◆ EXERCISE PROMPT: Below are records; reproduce exactly the lines from the one that has "Remove the ka-wordpress01" through the one that has "Viewport: 1169px width, 751px height.", ends included, and nothing more.

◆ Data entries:
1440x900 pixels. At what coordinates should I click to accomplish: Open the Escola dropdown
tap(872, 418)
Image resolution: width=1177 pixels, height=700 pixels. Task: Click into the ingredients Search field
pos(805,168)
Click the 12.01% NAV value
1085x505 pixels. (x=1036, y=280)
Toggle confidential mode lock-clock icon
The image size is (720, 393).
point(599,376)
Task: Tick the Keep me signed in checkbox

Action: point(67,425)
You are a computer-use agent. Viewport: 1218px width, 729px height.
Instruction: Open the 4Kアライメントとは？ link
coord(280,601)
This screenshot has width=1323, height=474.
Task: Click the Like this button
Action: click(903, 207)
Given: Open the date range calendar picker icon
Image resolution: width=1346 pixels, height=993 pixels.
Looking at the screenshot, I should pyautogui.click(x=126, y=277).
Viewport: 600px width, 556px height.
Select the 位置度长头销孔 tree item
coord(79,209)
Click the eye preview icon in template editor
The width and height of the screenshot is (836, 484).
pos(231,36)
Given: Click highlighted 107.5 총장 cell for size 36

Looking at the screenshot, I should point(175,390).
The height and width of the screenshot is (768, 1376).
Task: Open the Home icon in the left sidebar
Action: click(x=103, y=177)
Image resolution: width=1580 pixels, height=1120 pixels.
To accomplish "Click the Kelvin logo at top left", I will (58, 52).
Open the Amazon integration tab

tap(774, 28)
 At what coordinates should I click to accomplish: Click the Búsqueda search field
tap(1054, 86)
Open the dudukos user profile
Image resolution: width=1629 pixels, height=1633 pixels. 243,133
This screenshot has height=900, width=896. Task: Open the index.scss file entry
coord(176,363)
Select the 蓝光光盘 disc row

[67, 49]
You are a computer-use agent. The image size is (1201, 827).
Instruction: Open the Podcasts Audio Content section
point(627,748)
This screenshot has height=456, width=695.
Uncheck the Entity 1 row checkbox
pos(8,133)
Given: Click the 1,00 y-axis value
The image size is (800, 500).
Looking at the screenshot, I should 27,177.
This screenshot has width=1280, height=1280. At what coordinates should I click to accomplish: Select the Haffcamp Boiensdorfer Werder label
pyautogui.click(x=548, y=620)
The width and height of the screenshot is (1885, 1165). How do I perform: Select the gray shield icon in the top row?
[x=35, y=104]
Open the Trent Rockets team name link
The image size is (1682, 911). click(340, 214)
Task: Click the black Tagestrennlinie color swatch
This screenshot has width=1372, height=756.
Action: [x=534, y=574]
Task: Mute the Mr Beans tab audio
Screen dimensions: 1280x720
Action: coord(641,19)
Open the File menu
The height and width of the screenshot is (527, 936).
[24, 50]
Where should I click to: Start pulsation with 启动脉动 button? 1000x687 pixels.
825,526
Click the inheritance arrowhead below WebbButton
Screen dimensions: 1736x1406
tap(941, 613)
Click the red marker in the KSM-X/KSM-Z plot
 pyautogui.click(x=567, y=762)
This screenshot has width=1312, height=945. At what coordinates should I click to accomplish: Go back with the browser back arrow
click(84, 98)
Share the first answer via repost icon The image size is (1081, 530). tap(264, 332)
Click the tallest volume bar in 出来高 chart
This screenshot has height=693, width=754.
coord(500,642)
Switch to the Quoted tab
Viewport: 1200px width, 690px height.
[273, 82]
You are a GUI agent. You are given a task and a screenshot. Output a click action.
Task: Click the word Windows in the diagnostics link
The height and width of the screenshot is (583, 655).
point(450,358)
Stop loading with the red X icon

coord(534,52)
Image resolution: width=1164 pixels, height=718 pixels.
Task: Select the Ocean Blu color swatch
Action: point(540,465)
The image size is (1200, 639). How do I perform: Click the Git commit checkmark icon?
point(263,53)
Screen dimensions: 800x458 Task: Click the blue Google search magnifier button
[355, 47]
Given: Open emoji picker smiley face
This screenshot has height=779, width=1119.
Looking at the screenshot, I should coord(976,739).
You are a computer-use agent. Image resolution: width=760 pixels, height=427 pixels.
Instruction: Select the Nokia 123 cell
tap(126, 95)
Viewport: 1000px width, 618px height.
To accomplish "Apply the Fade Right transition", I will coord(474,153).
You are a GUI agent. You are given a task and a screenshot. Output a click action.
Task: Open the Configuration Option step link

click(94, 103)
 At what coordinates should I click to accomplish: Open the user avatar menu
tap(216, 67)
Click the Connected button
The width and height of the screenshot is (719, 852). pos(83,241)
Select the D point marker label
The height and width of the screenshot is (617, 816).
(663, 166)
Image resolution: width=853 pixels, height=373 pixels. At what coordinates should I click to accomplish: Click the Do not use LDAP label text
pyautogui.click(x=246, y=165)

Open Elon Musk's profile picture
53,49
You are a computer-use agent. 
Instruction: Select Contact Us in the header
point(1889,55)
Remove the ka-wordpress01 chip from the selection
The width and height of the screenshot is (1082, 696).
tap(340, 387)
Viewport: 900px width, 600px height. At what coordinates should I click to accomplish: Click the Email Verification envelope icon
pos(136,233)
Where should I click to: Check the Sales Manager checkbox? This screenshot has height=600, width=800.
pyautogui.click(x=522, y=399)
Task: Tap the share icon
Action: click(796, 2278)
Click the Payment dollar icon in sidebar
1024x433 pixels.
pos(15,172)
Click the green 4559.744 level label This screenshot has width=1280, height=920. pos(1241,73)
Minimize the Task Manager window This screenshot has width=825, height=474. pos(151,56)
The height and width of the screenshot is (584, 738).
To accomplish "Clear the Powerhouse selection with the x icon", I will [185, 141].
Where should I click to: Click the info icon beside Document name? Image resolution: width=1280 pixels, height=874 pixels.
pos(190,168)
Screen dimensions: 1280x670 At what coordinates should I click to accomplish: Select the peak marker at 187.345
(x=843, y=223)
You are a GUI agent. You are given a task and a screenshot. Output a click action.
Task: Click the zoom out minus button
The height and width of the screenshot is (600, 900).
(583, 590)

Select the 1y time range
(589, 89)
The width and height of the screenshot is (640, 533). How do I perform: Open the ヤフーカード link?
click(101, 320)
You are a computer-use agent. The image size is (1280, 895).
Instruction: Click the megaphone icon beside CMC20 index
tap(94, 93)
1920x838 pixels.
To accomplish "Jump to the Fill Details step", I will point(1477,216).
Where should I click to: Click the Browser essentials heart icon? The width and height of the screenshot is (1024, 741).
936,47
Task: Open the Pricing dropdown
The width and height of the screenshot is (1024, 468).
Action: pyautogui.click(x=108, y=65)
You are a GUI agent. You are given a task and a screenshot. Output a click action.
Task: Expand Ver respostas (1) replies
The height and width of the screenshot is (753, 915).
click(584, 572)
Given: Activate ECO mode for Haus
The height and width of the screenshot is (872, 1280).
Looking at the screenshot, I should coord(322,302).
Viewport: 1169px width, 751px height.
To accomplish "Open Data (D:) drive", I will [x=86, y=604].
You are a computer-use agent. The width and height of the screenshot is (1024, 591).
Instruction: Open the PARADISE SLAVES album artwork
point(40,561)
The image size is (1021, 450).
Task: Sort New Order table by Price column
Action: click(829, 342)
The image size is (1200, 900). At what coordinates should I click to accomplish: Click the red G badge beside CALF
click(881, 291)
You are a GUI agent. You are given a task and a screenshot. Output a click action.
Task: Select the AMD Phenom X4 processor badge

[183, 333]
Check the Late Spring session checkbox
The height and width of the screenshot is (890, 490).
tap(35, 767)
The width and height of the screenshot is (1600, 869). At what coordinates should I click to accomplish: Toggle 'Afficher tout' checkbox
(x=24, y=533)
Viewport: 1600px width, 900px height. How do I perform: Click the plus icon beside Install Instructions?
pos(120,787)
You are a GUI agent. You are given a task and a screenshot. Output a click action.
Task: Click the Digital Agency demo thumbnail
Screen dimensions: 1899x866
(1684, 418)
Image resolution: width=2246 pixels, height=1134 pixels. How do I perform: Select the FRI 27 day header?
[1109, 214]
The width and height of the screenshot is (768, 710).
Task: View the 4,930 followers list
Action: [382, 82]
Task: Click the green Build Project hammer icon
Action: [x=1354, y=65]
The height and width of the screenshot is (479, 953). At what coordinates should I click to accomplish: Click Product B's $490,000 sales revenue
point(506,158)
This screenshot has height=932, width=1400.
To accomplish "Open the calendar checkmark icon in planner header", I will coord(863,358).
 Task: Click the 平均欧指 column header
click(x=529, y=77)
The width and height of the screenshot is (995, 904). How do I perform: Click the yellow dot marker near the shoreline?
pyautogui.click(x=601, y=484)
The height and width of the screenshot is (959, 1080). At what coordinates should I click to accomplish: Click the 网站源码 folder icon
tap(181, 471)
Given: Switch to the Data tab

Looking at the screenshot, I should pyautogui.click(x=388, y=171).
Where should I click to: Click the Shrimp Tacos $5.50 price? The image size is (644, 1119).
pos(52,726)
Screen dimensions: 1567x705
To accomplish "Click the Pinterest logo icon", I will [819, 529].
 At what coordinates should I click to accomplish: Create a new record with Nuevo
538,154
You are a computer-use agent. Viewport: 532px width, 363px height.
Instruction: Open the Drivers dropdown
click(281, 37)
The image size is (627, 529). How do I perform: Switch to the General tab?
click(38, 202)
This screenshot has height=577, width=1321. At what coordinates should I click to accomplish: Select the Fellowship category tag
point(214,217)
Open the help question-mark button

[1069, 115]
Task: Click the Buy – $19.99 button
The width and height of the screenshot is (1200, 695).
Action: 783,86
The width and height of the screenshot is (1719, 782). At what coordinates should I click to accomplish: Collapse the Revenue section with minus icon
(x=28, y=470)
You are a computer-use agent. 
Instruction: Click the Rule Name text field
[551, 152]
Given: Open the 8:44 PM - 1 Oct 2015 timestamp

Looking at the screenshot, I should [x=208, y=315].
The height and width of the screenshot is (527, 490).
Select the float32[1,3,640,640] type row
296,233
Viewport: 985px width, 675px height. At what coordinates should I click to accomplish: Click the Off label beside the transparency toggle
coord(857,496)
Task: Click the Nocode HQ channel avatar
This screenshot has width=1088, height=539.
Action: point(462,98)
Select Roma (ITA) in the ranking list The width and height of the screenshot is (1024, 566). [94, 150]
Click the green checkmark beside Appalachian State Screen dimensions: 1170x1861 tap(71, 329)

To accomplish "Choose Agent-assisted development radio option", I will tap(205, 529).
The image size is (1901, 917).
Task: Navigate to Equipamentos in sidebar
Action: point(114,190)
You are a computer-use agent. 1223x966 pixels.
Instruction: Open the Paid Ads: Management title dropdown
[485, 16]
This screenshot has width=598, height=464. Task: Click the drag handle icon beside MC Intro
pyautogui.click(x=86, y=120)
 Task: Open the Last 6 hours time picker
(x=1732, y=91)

◆ ANSWER TO THE EXERCISE:
Remove the ka-wordpress01 chip from the selection
The width and height of the screenshot is (1082, 696).
tap(340, 387)
Viewport: 900px width, 600px height. At what coordinates should I click to accomplish: Click the Email Verification envelope icon
pos(136,233)
Where should I click to: Check the Sales Manager checkbox? This screenshot has height=600, width=800.
pyautogui.click(x=522, y=399)
Task: Tap the share icon
Action: click(796, 2278)
Click the Payment dollar icon in sidebar
1024x433 pixels.
pos(15,172)
Click the green 4559.744 level label This screenshot has width=1280, height=920. pos(1241,73)
Minimize the Task Manager window This screenshot has width=825, height=474. pos(151,56)
The height and width of the screenshot is (584, 738).
To accomplish "Clear the Powerhouse selection with the x icon", I will [185, 141].
Where should I click to: Click the info icon beside Document name? Image resolution: width=1280 pixels, height=874 pixels.
pos(190,168)
Screen dimensions: 1280x670 At what coordinates should I click to accomplish: Select the peak marker at 187.345
(x=843, y=223)
You are a GUI agent. You are given a task and a screenshot. Output a click action.
Task: Click the zoom out minus button
The height and width of the screenshot is (600, 900).
(583, 590)

Select the 1y time range
(589, 89)
The width and height of the screenshot is (640, 533). How do I perform: Open the ヤフーカード link?
click(101, 320)
You are a computer-use agent. The image size is (1280, 895).
Instruction: Click the megaphone icon beside CMC20 index
tap(94, 93)
1920x838 pixels.
To accomplish "Jump to the Fill Details step", I will point(1477,216).
Where should I click to: Click the Browser essentials heart icon? The width and height of the screenshot is (1024, 741).
936,47
Task: Open the Pricing dropdown
The width and height of the screenshot is (1024, 468).
Action: pyautogui.click(x=108, y=65)
You are a GUI agent. You are given a task and a screenshot. Output a click action.
Task: Expand Ver respostas (1) replies
The height and width of the screenshot is (753, 915).
click(584, 572)
Given: Activate ECO mode for Haus
The height and width of the screenshot is (872, 1280).
Looking at the screenshot, I should coord(322,302).
Viewport: 1169px width, 751px height.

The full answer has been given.